Este blog tiene vocación de miscelánea pero
cuenta con una idea que, tal vez, solo tal vez, sea suficiente para concederle
homogeneidad: ofrecer un vistazo al interior del armario desordenado que es
toda imaginación, una panorámica de lo mínimo y una inspección en detalle de la
vastedad de las impresiones y las ideas que hacen de nuestro pensamiento un territorio
de proporciones variables y siempre difíciles de calcular. Lo irreal forma
parte de nosotros, y no una parte pequeña. Con la intención de vivirlo,
soñamos; y la lectura supone muchas veces un intento de captarlo en todos sus
matices, adaptarnos a su volumen y a los nervios vivos de su sensibilidad
siempre despierta. El lector se acostumbra poco a poco a las formas y criterios
del mundo que recorre igual que el visitante de una casa desconocida, cuyos
rincones y costumbres descubre a medida que entra en sus muchas habitaciones.
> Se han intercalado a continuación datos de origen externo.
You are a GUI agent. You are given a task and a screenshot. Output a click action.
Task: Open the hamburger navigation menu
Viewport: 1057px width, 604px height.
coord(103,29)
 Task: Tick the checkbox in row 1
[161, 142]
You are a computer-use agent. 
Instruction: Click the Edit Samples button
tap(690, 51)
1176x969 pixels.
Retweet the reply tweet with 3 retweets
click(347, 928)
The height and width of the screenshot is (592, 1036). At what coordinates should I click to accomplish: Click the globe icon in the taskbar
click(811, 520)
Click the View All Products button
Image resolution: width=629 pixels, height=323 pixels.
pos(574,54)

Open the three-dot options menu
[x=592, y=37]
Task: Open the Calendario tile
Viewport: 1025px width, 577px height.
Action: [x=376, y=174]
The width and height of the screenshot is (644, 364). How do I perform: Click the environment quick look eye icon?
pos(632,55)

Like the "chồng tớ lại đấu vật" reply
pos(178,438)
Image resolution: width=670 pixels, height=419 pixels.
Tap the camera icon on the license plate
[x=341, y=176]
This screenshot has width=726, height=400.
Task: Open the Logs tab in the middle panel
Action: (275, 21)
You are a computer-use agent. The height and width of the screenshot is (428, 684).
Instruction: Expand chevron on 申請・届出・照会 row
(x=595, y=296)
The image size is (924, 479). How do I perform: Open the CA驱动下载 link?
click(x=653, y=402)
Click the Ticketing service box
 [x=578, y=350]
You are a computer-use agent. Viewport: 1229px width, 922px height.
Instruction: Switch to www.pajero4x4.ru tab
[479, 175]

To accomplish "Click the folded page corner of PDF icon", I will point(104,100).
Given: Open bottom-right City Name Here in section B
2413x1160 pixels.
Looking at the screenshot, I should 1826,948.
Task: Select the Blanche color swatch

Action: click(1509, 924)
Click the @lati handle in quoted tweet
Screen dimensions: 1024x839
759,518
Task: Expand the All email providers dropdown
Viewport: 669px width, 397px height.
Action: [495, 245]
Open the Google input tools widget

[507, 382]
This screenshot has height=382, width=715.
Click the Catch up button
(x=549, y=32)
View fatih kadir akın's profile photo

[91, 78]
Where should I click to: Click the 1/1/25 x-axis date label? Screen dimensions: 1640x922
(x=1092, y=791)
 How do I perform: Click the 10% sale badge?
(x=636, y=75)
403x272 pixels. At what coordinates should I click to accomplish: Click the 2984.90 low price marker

Quien escribe camina, a lo sumo, unos pocos pasos por delante y aparta una
cortina, señala el mueble donde se guardan los botones o el tarro del café,
indica que debe tenerse cuidado con la loseta que está suelta. Puede que este
guía posea todos los datos y pormenores de lo que nos muestra pero su ventaja,
hay que recordarlo, es solo de unos cuantos pasos. Y ahora, si son tan amables
de seguirme, les iré indicando. Por aquí, por favor.